The final chapter follows Macurdy into her retirement, when she began to lose her eyesight but, undaunted, took up new research. She earned a medal for her war work; she wrote The Quality of Mercy to muster classical literature against the forces of inhumanity, and her invocation of Aeschylus’ Suppliants on the issue of taking in refugees “as it faces every civilized country in the world today” has a familiar ring these days (231). She wrote biographical entries on women for the Encyclopedia Britannica, part of a project of the other Mary Beard, a project which, as far as McManus was able to trace it, the Encyclopedia simply threw away. Indeed the shortage of separate entries for women persists in the OCD and elsewhere. With no pension from Vassar and no medical insurance, Macurdy had to pay all the bills when she needed cataract surgery, when she developed cancer; her assets at death came to $579.84, or about a month’s pay when she was still paid. Yet, in 1973, there stood her book in the Yale Classics Library, and there we were to read it.
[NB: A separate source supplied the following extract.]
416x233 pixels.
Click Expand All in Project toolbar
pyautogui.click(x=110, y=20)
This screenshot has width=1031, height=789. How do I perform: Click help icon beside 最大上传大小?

The book ends with two appendices: thumbnail biographies of the Macurdy family tree, and a chronological list of Macurdy’s publications in five pages of small type. The editors who saw the manuscript through the press, Judith Hallett and Christopher Stray, both experts in the history of the academy, supply a foreword comparing the lives of Barbara McManus and Grace Macurdy, and Hallett adds a postscript. They were good friends to the author. It is heartbreaking that McManus is not here to see her book read, as her previous books are (I assign Classics and Feminism regularly in the UCLA graduate proseminar). Yet her voice rings through these pages, speaking out for justice.
Notes
1. See “A Dangerous Experiment”: Women at the University of Michigan, under “Struggles Faced by Women Faculty”.